The invention relates to a diagnostic reagent of candida and particularly relates to a nucleic acid film strip and a kit capable of simultaneously performing identification of candida species and detection of gene mutation. The nucleic acid film strip for identification of candida species and detection of gene mutation comprises a substrate and nucleic acid probes immobilized on the substrate, wherein the nucleic acid probes comprise a nucleic acid probe used for identification of candida species and having base sequences shown in SEQ ID NO: 1-7, a nucleic acid probe used for detection of gene mutation of candida albicans and having base sequences shown in SEQ ID NO: 8-23 and an internal reference nucleic acid probe having a base sequence shown in SEQ ID NO: 24. The nucleic acid film strip and the kit are used for identification of the species and detection of drug-resistant mutant genes according to the gene sequences of candida, judging from molecular structure, results are accurate and reliable and the detection sensitivity is high; the detection time is short and the detection can be completed only just in eight hours.

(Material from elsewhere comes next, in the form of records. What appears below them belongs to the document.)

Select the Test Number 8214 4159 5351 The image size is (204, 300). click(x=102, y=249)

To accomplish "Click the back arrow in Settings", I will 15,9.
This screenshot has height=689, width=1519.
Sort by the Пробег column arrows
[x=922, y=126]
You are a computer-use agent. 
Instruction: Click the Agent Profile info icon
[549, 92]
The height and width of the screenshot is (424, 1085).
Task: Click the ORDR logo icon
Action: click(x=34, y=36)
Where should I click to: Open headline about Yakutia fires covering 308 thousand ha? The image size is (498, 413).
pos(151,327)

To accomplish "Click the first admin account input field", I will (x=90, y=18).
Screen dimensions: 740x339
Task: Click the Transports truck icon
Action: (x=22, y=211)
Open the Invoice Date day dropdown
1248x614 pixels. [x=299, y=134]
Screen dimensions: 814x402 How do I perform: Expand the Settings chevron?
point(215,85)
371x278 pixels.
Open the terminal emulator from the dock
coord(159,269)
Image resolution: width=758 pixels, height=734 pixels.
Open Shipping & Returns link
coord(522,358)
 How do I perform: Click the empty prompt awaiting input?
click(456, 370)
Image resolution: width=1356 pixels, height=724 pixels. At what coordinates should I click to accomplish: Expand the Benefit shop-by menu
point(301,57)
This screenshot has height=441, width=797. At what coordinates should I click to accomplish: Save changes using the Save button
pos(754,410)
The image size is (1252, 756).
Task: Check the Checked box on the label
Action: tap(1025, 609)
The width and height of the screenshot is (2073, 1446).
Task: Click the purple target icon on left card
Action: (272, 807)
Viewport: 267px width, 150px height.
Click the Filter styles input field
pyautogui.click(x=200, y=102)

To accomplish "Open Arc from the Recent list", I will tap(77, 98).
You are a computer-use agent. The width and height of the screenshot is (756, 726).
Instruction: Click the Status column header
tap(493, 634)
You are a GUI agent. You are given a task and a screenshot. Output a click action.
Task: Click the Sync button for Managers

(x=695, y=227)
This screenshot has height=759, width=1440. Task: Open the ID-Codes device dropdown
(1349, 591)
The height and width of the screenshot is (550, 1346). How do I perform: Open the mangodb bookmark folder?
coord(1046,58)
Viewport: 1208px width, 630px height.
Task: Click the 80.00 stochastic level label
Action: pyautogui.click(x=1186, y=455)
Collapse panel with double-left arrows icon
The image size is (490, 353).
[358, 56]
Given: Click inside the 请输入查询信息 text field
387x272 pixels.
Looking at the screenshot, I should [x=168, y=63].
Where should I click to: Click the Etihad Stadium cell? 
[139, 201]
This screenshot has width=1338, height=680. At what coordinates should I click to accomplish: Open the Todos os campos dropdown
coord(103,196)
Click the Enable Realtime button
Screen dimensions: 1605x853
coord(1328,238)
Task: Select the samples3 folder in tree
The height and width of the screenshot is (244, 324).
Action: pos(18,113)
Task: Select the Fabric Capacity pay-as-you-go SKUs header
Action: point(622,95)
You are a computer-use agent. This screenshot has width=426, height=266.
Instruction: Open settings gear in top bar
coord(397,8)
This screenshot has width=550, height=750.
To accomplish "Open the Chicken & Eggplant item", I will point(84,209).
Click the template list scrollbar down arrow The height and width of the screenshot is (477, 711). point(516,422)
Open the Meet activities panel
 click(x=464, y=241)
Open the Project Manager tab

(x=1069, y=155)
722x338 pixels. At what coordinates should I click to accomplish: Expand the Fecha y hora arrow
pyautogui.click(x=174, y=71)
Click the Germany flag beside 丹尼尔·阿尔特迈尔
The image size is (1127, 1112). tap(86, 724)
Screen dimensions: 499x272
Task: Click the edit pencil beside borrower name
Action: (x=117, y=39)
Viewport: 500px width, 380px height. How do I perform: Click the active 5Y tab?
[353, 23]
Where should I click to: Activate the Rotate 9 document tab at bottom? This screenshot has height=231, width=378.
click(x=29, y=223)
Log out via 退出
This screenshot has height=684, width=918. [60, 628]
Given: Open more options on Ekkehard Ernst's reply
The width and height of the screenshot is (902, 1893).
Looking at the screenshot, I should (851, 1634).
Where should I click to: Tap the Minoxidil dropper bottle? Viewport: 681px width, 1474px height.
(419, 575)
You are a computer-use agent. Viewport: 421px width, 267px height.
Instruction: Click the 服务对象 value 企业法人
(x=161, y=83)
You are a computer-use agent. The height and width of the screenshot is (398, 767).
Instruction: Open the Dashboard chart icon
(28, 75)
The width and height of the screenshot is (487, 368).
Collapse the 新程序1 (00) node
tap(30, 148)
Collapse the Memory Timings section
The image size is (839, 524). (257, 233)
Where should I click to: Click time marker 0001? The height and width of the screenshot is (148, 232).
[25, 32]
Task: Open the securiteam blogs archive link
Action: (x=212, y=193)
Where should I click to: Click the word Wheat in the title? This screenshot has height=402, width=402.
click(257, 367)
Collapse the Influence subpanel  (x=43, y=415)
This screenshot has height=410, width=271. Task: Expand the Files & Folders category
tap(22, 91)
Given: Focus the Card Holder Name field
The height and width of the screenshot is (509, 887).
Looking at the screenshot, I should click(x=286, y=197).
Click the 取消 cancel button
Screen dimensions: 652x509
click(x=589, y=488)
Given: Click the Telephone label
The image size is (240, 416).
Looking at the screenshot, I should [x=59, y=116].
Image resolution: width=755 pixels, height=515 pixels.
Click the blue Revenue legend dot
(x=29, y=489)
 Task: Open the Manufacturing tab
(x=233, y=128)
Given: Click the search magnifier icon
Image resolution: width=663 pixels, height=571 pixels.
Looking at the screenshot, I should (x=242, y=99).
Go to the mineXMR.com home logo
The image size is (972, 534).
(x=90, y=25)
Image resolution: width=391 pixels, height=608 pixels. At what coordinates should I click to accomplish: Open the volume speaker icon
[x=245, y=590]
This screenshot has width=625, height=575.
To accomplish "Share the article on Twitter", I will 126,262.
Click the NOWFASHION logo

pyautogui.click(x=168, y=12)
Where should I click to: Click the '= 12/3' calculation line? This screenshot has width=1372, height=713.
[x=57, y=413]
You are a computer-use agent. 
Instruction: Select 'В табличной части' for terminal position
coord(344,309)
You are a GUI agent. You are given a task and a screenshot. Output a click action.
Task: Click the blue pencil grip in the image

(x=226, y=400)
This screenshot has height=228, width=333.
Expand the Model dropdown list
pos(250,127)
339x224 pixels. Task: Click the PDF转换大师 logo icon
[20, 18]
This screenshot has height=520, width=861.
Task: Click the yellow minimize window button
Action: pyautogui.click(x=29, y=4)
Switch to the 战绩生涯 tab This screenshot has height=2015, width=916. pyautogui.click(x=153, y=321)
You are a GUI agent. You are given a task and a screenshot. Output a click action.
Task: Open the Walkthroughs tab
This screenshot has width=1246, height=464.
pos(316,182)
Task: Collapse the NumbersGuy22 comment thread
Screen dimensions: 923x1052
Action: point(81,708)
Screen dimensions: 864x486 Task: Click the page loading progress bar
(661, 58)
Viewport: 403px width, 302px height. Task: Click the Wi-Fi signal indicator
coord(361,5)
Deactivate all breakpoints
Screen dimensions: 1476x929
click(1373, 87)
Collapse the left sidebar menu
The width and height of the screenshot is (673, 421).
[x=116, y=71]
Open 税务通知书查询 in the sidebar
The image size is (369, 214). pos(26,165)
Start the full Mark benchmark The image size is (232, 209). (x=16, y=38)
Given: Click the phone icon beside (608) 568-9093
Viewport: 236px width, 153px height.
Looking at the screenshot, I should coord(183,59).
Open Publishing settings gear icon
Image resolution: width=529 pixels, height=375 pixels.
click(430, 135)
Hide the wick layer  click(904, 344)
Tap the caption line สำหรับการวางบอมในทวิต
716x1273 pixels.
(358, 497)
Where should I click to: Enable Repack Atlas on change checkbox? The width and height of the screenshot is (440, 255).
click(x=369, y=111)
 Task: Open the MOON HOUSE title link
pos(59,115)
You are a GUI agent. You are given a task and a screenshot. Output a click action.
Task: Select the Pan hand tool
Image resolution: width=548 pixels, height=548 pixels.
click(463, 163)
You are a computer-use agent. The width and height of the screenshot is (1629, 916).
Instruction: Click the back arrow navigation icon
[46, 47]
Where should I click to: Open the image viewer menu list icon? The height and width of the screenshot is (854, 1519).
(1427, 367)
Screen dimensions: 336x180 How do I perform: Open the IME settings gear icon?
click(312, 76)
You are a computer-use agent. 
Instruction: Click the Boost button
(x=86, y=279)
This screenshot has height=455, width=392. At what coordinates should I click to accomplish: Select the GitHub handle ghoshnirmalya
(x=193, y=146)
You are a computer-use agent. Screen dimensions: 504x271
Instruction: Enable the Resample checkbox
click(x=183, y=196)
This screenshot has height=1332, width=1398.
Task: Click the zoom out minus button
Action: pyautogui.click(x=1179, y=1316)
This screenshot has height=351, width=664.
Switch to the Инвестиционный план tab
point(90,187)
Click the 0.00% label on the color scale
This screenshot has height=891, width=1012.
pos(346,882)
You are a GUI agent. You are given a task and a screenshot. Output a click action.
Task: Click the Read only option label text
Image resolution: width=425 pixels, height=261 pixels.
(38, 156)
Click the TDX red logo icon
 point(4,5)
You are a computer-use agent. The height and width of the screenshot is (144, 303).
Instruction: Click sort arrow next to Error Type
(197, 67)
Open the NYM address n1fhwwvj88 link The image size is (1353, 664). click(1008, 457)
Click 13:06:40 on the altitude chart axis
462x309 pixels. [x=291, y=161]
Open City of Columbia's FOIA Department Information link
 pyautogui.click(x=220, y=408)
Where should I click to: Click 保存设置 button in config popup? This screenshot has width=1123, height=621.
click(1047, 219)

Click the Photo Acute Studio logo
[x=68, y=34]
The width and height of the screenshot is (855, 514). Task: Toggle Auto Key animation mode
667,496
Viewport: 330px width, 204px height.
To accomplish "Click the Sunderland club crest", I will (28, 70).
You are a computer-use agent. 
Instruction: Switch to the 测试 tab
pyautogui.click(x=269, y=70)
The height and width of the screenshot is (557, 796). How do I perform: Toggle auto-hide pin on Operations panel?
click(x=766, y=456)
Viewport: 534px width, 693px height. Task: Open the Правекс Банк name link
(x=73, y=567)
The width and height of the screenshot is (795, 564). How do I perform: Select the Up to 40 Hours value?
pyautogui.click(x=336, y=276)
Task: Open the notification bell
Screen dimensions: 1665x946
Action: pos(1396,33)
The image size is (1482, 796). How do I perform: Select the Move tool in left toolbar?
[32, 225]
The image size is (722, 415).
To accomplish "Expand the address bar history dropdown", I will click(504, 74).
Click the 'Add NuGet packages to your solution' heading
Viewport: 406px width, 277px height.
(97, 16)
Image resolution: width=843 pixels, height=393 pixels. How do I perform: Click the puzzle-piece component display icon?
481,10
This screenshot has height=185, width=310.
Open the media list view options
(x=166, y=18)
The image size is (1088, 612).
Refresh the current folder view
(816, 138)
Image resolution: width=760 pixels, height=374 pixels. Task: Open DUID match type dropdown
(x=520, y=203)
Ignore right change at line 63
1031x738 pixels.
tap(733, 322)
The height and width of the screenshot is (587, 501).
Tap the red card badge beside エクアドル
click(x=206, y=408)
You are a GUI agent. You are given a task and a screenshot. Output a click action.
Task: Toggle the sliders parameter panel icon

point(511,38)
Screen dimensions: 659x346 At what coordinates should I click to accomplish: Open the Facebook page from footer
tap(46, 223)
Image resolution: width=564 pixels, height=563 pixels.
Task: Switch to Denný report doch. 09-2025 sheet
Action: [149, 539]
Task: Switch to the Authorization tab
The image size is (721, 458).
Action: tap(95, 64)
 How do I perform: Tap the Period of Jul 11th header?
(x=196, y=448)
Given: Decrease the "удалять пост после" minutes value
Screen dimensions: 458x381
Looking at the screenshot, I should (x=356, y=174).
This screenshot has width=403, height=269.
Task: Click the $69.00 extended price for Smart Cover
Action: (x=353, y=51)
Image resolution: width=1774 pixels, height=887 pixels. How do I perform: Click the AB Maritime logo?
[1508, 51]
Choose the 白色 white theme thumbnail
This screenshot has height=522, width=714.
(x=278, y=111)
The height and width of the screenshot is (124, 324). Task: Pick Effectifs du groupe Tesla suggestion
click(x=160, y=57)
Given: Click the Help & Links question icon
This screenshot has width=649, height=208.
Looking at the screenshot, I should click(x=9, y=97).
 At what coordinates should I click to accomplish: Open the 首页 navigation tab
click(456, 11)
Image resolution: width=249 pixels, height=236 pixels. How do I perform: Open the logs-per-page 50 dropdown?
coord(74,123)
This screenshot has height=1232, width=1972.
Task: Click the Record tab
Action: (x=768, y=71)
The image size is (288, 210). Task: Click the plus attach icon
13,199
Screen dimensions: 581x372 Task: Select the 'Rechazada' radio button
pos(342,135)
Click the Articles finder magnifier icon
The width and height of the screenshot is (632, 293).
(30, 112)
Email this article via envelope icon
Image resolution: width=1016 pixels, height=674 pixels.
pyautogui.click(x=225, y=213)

The invention discloses a novel application of honokiol and fluconazole in antifungal cooperation. According to the invention, the fungi are candida albicans. According to the invention, a standard macrodilution drug sensitivity experiment recommended by CLSI is adopted, in vitro sensitivity of honokiol towards clinically separated drug resistant candida albicans is evaluated with systematic methods such as a checkerboard macrodilution method and a time-kill curve method. Also, an in vitro synergistic effect of honokiol and fluconazole in clinic drug resistant fungi resistance is evaluated. Further, with a mice infection and treatment experiment, an in vivo synergistic effect of honokiol and fluconazole in clinic drug resistant fungi resistance is evaluated.